The prompts describe various faces with different attributes and conditions to ensure extreme variance and diversity in ethnicities, poses, accessories, jewelry, hairstyles and hair colors, expressions, backgrounds, lighting, and more. Due to our ability to control each of these attributes independently via the text prompt, this dataset exhibits a previously unprecedented degree of variance and diversity among publicly available face datasets along most facial attributes. Additionally, it is free of privacy concerns and licensing issues because all images are synthetically generated.

The SFHQ-T2I dataset features high-quality images, surpassing those of the SFHQ dataset, with most being photorealistic and of high resolution. The dataset is paired with the prompts used to generate each image, allowing for a wide range of applications in text-to-image synthesis, face analysis, and other machine learning tasks.

SFHQ-T2I dataset all model images

Download

The dataset can be downloaded from Kaggle via the link: SFHQ-T2I dataset on kaggle

Repository Contents

  1. create_face_dataset.py: Script to generate the dataset using various text-to-image APIs (fal, openai, stability)
  2. explore_dataset.py: Script for basic exploratory data analysis of the dataset
  3. extract_pretrained_features.py: Utility to extract features from pretrained OpenCLIP models for the dataset images
  4. face_prompt_utils.py: Utilities for automatically generating diverse face prompts
  5. merge_dataset_folder.py: Script to merge multiple dataset folders
  6. figures/: Folder containing various visualizations of the dataset

Dataset Details

  • 122,726 high quality 1024x1024 face images
  • Paired (text, image) dataset
  • Generated using multiple text-to-image models via randomly generated prompts:
    • Flux1.pro (3,209 images)
    • Flux1.dev (7,273 images)
    • Flux1.schnell (58,034 images)
    • SDXL (53,087 images)
    • DALL-E 3 (1,123 images)
  • Unprecedented variability in various face attributes such as accessories, ethnicity and age, expressions, and more
  • CSV file (SFHQ_T2I_dataset.csv) containing details about each image:
    • Prompt used to generate the image
    • Model used
    • Random seed, number of steps and other configuration details specific to each model

SFHQ-T2I dataset model distribution

Example illustrations of dataset diversity

The following figures were created by performing textual searches on the dataset using CLIP features

  • accessories:
    SFHQ-T2I dataset accessories diversity

  • hair color:
    SFHQ-T2I dataset hair color diversity

  • lighting:
    SFHQ-T2I dataset lighting diversity

  • expression:
    SFHQ-T2I dataset expression diversity

  • age:
    SFHQ-T2I dataset age diversity

Additional examples of various textual searchers can be found in the figures/ folder.

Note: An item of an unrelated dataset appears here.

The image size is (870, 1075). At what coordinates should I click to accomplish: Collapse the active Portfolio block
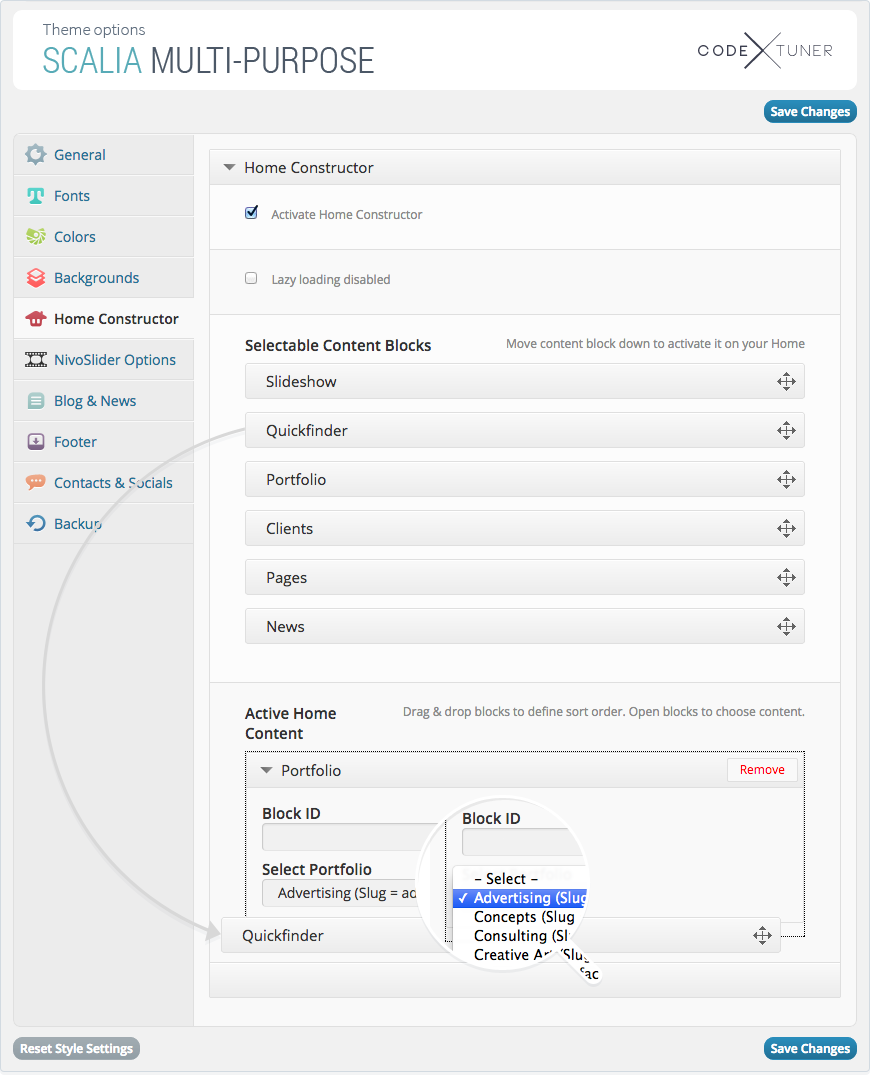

Notes on the text-to-image models used

The dalle images are very bad, this is possibly done on purpose from openai point of view to avoid scandals related to face images. Also, the openai api is changing the prompt you request to its own prompts without the ability to cancel this edit, so we lack even basic control. Therefore, I strongly suggest not to use it. I initially planned to generate much more images from the Dalle-3 model due to its prompt adherence, but there appears to be a specific issue with face images. It is also more expensive than the other options like the Flux models and the results are not as good.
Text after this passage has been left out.